◆ EXERCISE DETAILS ◆
Return every one of the following records verbatim, omitting the pictures.

-------------------------

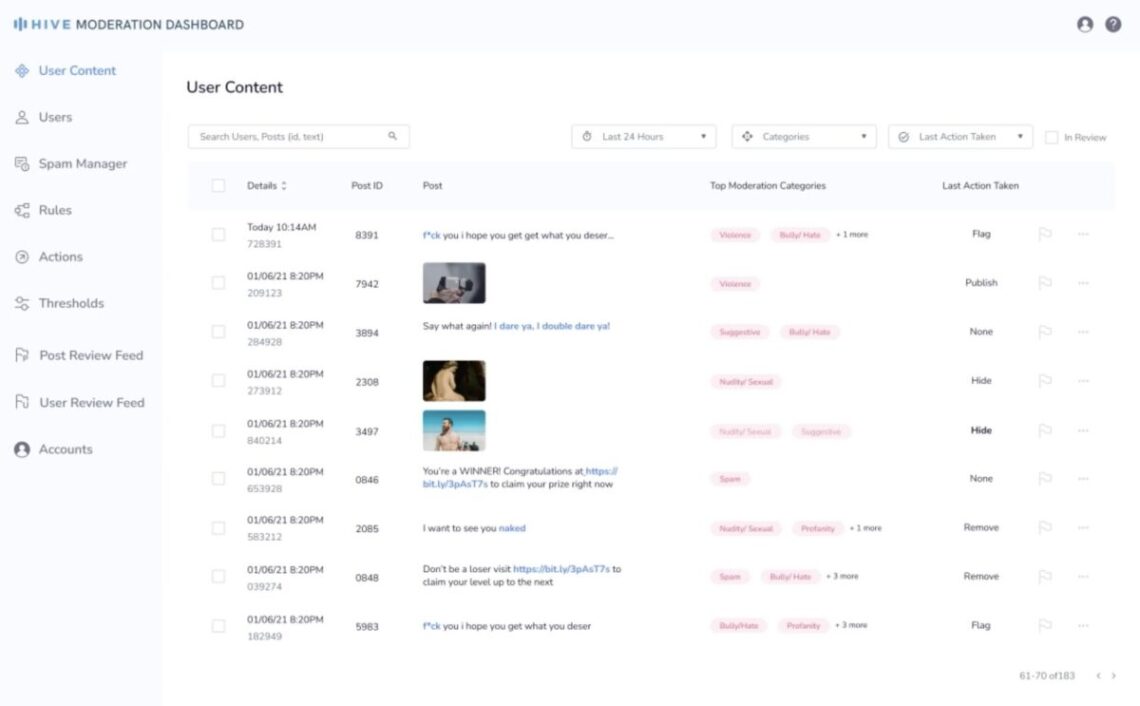Open the Thresholds panel icon
Image resolution: width=1140 pixels, height=706 pixels.
[x=22, y=303]
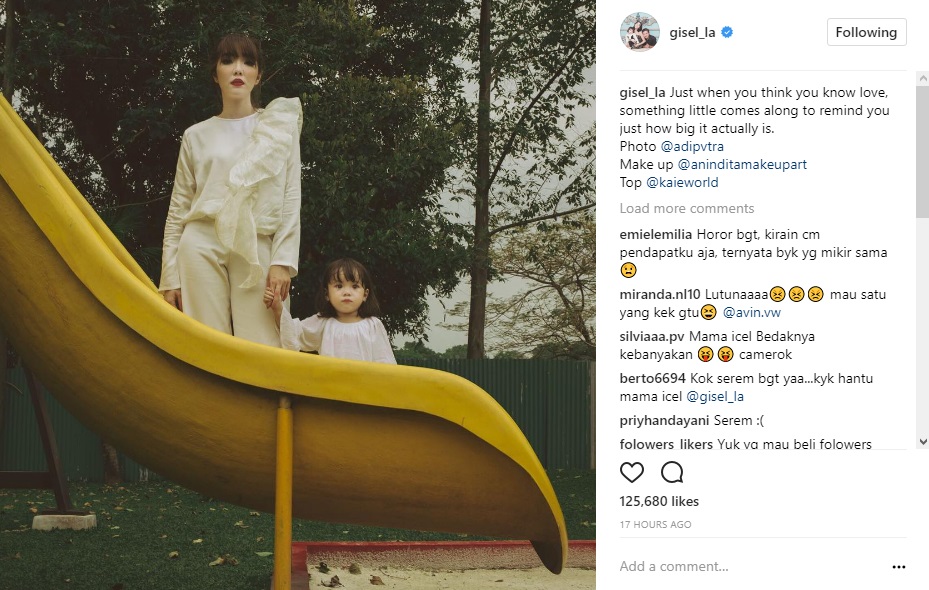The width and height of the screenshot is (929, 590).
Task: Toggle the Following button
Action: tap(866, 32)
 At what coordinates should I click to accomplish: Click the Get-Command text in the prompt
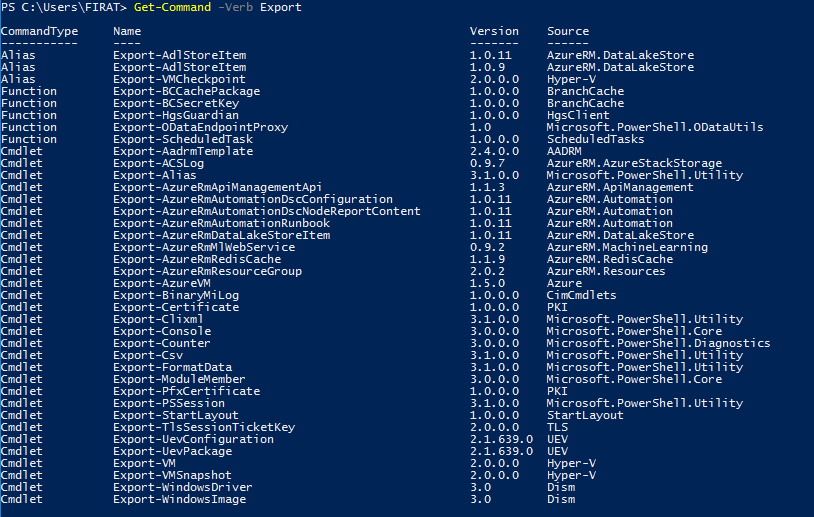(172, 7)
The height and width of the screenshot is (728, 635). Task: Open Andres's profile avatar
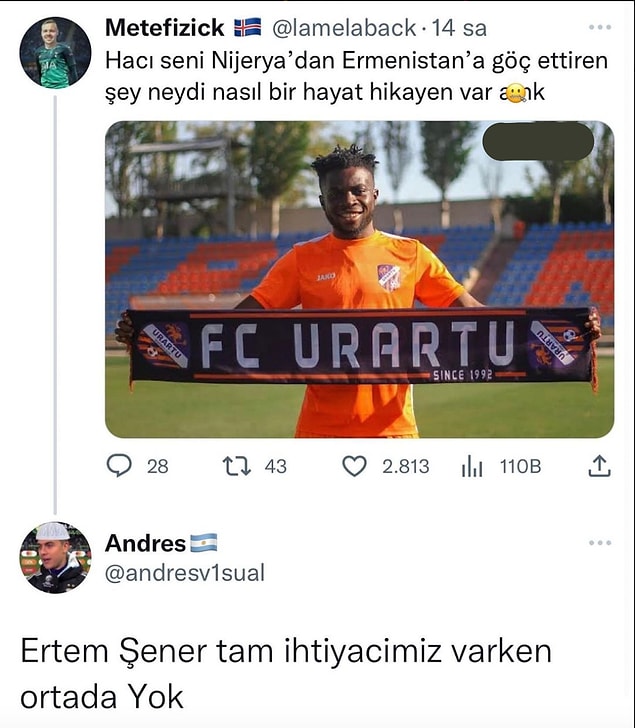[55, 558]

-------------------------

◆ EXERCISE RESULT ◆
Open the Thresholds panel icon
Image resolution: width=1140 pixels, height=706 pixels.
[x=22, y=303]
The width and height of the screenshot is (929, 590).
Task: Toggle the Following button
Action: tap(866, 32)
 At what coordinates should I click to accomplish: Click the Get-Command text in the prompt
(172, 7)
The height and width of the screenshot is (728, 635). Task: Open Andres's profile avatar
[55, 558]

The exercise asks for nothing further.